# Additional information

TIP

This page is a follow-up and bases its code on the previous page.

Here are some extra topics covered about sharding that might have raised concerns.

# Legend

  • manager is an instance of ShardingManager, e.g. const manager = new ShardingManager(file, options);
  • client.shard refers to the current shard.

# Shard messages

In order for shards to communicate, they must send messages to one another, as they are each their own process. You can listen for these messages by adding the following listener in your index.js file:

manager.on('message', (shard, message) => {
	console.log(`Shard[${shard.id}] : ${message._eval} : ${message._result}`);
});

As the property names imply, the _eval property is what the shard is attempting to evaluate, and the _result property is the output of said evaluation. However, these properties are only guaranteed if a shard is sending a message. There will also be an _error property, should the evaluation have thrown an error.

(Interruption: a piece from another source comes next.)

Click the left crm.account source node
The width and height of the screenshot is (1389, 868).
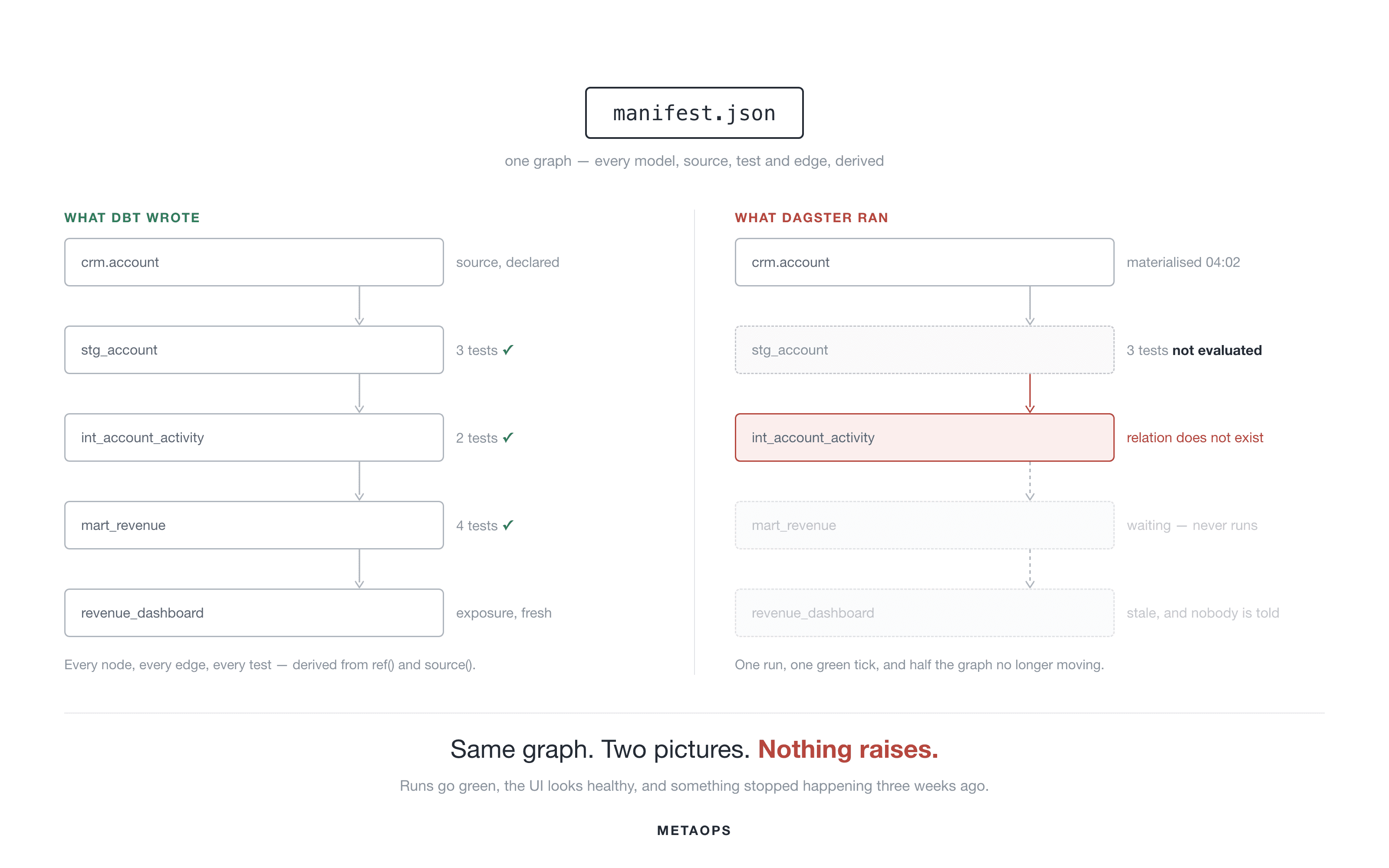(253, 262)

You can also send messages via process.send('hello'), which would not contain the same information. This is why the .message property's type is declared as * in the discord.js documentation (opens new window)in the discord.js documentation (opens new window).

# Specific shards

There might be times where you want to target a specific shard. An example would be to kill a specific shard that isn't working as intended. You can achieve this by taking the following snippet (in a command, preferably):

client.shard.broadcastEval('if (this.shard.id === 0) process.exit();');

TIP

In version 12 client.shard (opens new window) can hold multiple ids. If you use the default sharding manager, the .ids array will only have one entry.

client.shard.broadcastEval('if (this.shard.ids.includes(0)) process.exit();');

If you're using something like PM2 (opens new window) or Forever (opens new window), this is an easy way to restart a specific shard. Remember, Shard#BroadcastEval (opens new window)Shard#BroadcastEval (opens new window) sends a message to all shards, so you have to check if it's on the shard you want.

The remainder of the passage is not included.